**AIM OF THE EXERCISE:** Return, word for word, the part of the hospital-hallway passage that opens with the words containing "Bleary-eyed I am" and closes with "is this happening.".

**GIVEN TEXT:**
--------------------

The Why(s) of Life

Bleary-eyed I am pacing the hospital hallway at 3:30AM chanting quietly to myself and sobbing. Children are crying in rooms with closed doors. My baby is one of them, while the doctors put an IV in her little arm.  I am wondering why is this happening.

As a mother, there is nothing worse than your child being sick, hurt, or in pain. Nothing. Why is this happening? I kept asking every being I ever prayed to—why? Only to realize the answer to that why is another why with no definitive answer.

--------------------

Stored items
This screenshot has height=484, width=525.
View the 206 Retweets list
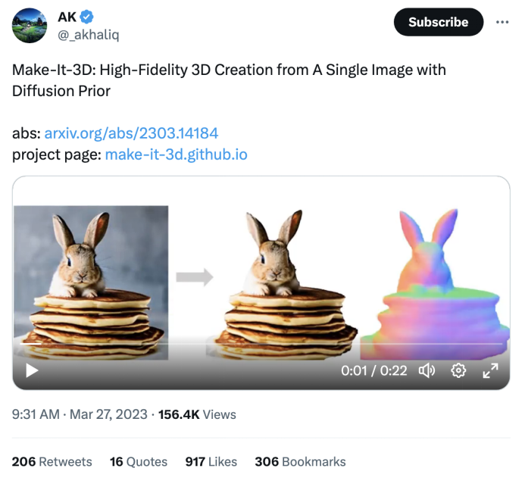tap(52, 461)
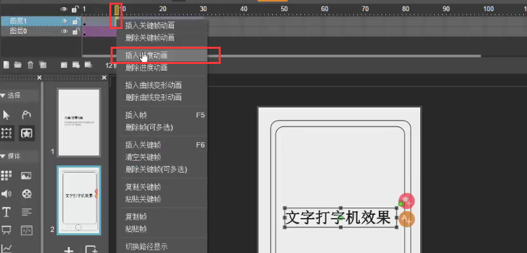This screenshot has width=527, height=253.
Task: Insert a video element
Action: pyautogui.click(x=26, y=194)
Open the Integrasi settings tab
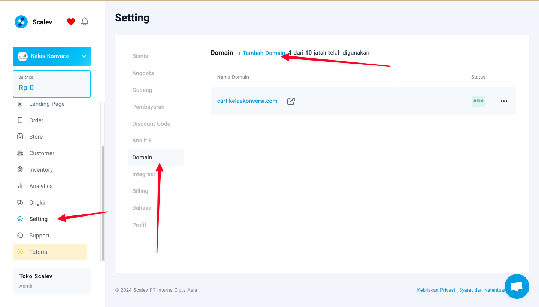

--------------------

**RESPONSE:**
Bleary-eyed I am pacing the hospital hallway at 3:30AM chanting quietly to myself and sobbing. Children are crying in rooms with closed doors. My baby is one of them, while the doctors put an IV in her little arm.  I am wondering why is this happening.